* _Exercise goal_:
Transcribe everything in the records, dropping and changing nothing.
※
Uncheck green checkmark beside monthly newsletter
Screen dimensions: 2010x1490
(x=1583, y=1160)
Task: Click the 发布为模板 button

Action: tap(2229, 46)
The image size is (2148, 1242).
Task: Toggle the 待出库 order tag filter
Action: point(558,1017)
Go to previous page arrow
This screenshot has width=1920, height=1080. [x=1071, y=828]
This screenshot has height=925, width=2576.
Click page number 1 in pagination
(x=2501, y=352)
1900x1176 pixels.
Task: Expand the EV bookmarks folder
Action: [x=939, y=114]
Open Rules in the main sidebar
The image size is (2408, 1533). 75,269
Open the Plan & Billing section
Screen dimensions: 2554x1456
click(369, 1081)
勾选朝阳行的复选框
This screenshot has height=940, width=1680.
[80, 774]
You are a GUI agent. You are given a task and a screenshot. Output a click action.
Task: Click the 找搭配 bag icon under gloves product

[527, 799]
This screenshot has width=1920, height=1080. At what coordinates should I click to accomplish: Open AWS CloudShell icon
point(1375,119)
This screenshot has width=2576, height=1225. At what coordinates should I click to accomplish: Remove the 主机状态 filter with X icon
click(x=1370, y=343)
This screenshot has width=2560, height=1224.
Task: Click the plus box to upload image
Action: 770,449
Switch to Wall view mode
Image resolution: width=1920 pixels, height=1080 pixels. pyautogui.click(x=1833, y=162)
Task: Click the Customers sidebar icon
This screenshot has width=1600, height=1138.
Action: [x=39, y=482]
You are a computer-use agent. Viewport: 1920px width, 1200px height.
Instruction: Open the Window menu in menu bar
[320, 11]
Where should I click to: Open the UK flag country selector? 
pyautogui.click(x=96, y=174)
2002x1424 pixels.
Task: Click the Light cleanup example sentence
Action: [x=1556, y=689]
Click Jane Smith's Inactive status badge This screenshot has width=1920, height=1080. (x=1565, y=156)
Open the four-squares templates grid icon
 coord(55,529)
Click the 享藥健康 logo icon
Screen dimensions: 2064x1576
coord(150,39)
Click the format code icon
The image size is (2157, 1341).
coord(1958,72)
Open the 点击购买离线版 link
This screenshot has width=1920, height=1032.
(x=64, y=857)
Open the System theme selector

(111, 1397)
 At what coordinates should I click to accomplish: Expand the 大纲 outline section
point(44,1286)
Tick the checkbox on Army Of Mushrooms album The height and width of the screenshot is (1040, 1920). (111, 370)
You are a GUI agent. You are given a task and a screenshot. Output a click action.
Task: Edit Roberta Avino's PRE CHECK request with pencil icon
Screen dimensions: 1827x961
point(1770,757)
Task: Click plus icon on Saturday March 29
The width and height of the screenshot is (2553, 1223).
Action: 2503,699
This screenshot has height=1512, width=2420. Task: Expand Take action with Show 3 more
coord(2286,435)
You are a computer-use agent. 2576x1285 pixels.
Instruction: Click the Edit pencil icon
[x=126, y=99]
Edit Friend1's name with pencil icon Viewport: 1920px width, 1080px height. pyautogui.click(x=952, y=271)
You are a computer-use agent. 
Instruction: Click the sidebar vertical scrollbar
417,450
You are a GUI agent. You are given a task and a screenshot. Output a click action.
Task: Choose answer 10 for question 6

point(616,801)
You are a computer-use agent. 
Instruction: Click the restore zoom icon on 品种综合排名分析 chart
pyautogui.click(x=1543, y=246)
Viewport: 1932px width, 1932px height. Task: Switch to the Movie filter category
※
* _Answer space_:
Uncheck green checkmark beside monthly newsletter
Screen dimensions: 2010x1490
(x=1583, y=1160)
Task: Click the 发布为模板 button

Action: tap(2229, 46)
The image size is (2148, 1242).
Task: Toggle the 待出库 order tag filter
Action: point(558,1017)
Go to previous page arrow
This screenshot has width=1920, height=1080. [x=1071, y=828]
This screenshot has height=925, width=2576.
Click page number 1 in pagination
(x=2501, y=352)
1900x1176 pixels.
Task: Expand the EV bookmarks folder
Action: [x=939, y=114]
Open Rules in the main sidebar
The image size is (2408, 1533). 75,269
Open the Plan & Billing section
Screen dimensions: 2554x1456
click(369, 1081)
勾选朝阳行的复选框
This screenshot has height=940, width=1680.
[80, 774]
You are a GUI agent. You are given a task and a screenshot. Output a click action.
Task: Click the 找搭配 bag icon under gloves product

[527, 799]
This screenshot has width=1920, height=1080. At what coordinates should I click to accomplish: Open AWS CloudShell icon
point(1375,119)
This screenshot has width=2576, height=1225. At what coordinates should I click to accomplish: Remove the 主机状态 filter with X icon
click(x=1370, y=343)
This screenshot has width=2560, height=1224.
Task: Click the plus box to upload image
Action: 770,449
Switch to Wall view mode
Image resolution: width=1920 pixels, height=1080 pixels. pyautogui.click(x=1833, y=162)
Task: Click the Customers sidebar icon
This screenshot has width=1600, height=1138.
Action: [x=39, y=482]
You are a computer-use agent. Viewport: 1920px width, 1200px height.
Instruction: Open the Window menu in menu bar
[320, 11]
Where should I click to: Open the UK flag country selector? 
pyautogui.click(x=96, y=174)
2002x1424 pixels.
Task: Click the Light cleanup example sentence
Action: [x=1556, y=689]
Click Jane Smith's Inactive status badge This screenshot has width=1920, height=1080. (x=1565, y=156)
Open the four-squares templates grid icon
 coord(55,529)
Click the 享藥健康 logo icon
Screen dimensions: 2064x1576
coord(150,39)
Click the format code icon
The image size is (2157, 1341).
coord(1958,72)
Open the 点击购买离线版 link
This screenshot has width=1920, height=1032.
(x=64, y=857)
Open the System theme selector

(111, 1397)
 At what coordinates should I click to accomplish: Expand the 大纲 outline section
point(44,1286)
Tick the checkbox on Army Of Mushrooms album The height and width of the screenshot is (1040, 1920). (111, 370)
You are a GUI agent. You are given a task and a screenshot. Output a click action.
Task: Edit Roberta Avino's PRE CHECK request with pencil icon
Screen dimensions: 1827x961
point(1770,757)
Task: Click plus icon on Saturday March 29
The width and height of the screenshot is (2553, 1223).
Action: 2503,699
This screenshot has height=1512, width=2420. Task: Expand Take action with Show 3 more
coord(2286,435)
You are a computer-use agent. 2576x1285 pixels.
Instruction: Click the Edit pencil icon
[x=126, y=99]
Edit Friend1's name with pencil icon Viewport: 1920px width, 1080px height. pyautogui.click(x=952, y=271)
You are a computer-use agent. 
Instruction: Click the sidebar vertical scrollbar
417,450
You are a GUI agent. You are given a task and a screenshot. Output a click action.
Task: Choose answer 10 for question 6

point(616,801)
You are a computer-use agent. 
Instruction: Click the restore zoom icon on 品种综合排名分析 chart
pyautogui.click(x=1543, y=246)
Viewport: 1932px width, 1932px height. Task: Switch to the Movie filter category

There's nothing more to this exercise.